In her moment of need, she felt like she was taken care of by the staff at Regional One Health. “They knew exactly who I was when I walked through the door. They had an area set aside just for me and family members. Officers from the Memphis Police Department were already there, too, offering their support.”
When Derrick came in, he was unconscious and intubated. There was blood on his face; the bullet had entered near his eye. “It broke my heart to see him like that,” Renita says. “We honestly didn’t know if he would make it.”
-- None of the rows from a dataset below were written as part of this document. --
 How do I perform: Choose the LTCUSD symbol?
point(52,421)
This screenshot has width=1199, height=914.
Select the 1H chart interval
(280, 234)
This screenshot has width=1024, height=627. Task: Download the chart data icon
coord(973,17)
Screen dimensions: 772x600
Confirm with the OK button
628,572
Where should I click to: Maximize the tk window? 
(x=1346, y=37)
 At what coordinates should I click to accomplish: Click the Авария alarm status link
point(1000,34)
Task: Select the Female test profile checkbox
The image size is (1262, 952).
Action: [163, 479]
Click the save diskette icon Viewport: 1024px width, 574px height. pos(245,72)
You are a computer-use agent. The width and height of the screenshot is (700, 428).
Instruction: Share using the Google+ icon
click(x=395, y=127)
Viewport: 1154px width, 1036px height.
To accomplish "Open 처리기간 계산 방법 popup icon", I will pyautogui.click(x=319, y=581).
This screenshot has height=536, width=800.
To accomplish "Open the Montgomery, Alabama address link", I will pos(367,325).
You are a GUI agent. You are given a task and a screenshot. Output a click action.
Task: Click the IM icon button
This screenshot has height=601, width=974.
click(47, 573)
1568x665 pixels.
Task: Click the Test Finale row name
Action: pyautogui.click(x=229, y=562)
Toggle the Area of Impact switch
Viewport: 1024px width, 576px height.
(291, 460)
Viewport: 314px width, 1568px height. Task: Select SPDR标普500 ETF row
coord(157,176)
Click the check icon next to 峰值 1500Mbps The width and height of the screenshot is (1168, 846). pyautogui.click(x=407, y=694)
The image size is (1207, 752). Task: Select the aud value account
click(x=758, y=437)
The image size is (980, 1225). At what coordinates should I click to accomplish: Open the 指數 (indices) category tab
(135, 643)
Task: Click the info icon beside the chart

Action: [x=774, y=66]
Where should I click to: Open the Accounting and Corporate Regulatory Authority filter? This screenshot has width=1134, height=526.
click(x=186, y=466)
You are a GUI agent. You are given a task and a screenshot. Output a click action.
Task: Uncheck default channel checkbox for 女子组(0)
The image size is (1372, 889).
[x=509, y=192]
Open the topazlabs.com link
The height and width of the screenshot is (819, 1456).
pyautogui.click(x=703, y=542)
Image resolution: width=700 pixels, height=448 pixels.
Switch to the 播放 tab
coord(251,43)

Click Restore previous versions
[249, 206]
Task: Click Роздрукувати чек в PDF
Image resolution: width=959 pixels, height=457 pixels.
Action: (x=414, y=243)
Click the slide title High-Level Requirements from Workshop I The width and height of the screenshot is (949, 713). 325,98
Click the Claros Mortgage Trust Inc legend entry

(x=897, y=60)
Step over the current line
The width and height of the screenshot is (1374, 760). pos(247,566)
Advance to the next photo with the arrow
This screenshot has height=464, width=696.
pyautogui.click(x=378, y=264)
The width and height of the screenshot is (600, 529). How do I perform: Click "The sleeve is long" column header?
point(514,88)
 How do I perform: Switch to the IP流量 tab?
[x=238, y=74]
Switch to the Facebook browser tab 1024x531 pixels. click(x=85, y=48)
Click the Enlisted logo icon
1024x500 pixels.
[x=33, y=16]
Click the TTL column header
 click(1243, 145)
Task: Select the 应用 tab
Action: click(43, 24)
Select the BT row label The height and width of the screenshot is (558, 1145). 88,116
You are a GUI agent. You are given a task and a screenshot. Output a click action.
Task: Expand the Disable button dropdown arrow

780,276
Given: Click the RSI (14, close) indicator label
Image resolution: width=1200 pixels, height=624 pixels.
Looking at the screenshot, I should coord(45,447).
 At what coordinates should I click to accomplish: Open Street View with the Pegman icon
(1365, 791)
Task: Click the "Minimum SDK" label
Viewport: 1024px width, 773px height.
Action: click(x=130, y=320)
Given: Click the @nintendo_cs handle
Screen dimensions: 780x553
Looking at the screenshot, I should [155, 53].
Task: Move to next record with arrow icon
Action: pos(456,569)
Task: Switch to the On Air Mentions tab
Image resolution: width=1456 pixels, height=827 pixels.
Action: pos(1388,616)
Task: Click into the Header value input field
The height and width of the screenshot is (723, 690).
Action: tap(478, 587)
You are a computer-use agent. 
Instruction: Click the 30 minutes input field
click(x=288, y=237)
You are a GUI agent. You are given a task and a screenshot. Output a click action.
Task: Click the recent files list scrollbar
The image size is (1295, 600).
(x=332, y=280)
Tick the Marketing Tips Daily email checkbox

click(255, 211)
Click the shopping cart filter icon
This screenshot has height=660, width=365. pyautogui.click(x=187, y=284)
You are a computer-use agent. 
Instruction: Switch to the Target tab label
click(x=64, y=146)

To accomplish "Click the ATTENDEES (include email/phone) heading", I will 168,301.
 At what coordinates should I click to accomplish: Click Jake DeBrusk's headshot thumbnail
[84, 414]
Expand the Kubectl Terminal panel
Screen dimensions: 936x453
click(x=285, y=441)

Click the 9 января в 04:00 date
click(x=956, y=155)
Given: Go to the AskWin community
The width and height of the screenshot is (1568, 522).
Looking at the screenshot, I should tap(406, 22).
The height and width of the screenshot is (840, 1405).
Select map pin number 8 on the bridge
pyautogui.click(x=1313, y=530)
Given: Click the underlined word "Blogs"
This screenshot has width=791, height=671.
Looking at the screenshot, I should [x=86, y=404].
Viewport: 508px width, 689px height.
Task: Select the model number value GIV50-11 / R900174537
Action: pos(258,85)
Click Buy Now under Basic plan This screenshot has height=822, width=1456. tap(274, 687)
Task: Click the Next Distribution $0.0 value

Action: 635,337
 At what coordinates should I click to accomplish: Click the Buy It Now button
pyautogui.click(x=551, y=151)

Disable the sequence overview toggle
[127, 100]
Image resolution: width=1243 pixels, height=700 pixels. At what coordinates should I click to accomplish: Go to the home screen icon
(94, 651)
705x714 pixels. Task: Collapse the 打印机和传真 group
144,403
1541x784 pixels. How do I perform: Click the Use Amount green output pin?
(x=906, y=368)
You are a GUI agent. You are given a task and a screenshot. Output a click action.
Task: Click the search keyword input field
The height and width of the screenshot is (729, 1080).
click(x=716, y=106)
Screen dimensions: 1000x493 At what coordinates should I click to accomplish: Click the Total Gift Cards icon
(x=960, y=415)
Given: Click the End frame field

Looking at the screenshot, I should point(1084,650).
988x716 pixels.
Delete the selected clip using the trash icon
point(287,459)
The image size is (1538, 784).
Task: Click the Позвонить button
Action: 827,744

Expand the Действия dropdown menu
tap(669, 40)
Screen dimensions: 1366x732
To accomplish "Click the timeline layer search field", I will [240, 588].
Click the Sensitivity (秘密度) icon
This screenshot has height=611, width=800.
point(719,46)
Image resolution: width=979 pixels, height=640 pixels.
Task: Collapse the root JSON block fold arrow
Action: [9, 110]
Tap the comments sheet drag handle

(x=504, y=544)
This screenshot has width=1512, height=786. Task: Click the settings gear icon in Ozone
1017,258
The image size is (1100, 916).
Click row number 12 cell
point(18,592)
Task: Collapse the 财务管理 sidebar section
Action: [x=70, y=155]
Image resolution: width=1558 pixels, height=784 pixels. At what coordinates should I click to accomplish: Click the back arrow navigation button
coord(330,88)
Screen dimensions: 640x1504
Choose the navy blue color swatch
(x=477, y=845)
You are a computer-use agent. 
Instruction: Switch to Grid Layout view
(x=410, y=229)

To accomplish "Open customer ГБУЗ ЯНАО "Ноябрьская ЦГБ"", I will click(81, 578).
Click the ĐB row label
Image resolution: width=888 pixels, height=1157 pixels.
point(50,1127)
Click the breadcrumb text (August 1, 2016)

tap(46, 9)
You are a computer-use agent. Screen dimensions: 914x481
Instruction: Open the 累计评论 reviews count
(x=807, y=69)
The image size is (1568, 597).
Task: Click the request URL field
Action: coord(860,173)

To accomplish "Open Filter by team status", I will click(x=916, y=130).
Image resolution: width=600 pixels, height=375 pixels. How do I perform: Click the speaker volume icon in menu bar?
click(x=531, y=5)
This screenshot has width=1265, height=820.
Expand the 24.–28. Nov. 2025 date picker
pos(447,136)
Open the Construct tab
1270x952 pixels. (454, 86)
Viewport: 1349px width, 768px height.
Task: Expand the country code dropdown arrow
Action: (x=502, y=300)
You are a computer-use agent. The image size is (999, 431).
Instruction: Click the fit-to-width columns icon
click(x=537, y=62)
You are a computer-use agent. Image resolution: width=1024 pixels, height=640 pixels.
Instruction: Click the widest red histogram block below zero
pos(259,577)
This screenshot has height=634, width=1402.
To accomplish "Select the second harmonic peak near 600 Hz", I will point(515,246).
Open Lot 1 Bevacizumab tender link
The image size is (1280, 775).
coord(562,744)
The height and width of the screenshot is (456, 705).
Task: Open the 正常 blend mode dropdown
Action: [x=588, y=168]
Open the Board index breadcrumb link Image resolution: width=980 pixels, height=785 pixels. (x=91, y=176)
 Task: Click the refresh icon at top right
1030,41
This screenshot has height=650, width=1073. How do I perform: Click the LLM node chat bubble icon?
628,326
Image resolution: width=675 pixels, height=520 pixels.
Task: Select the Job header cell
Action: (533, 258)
Derrick had been brought to Regional One Health’s Elvis Presley Trauma Center, the only Level 1 trauma center in the Mid-South. Surgeons there performed emergency brain surgery. Other surgeries followed, all of them successful.
Still, Derrick stayed in the hospital for a grinding 67 days.
“It was like my body just went on autopilot,” Renita says. “When you’re in a situation like that, you just do what you have to do. Go to the hospital, go home and take care of the kids, go back to the hospital. I didn’t think about it; I just did it. I probably still haven’t had time to really process it all.”
She says she couldn’t have done it without the support of the Regional One Health staff. “They helped me with whatever I needed until we got settled in. Then Derrick was assigned a case manager I could talk to if I had any problems or questions. I could tell he was getting the best possible care, so that made it much easier.”
Renita also felt supported by the MPD and the community at large. Derrick’s case drew media attention from as far away as England. E-mails and letters offering prayers of support came in from all over.
“The MPD had someone there at the hospital around the clock until he got out of trauma. That was about three weeks,” she says. “Police Director Mike Rallings came by more than once and sat and talked with me. That kind of support was amazing, because Derrick isn’t a Memphis police officer.”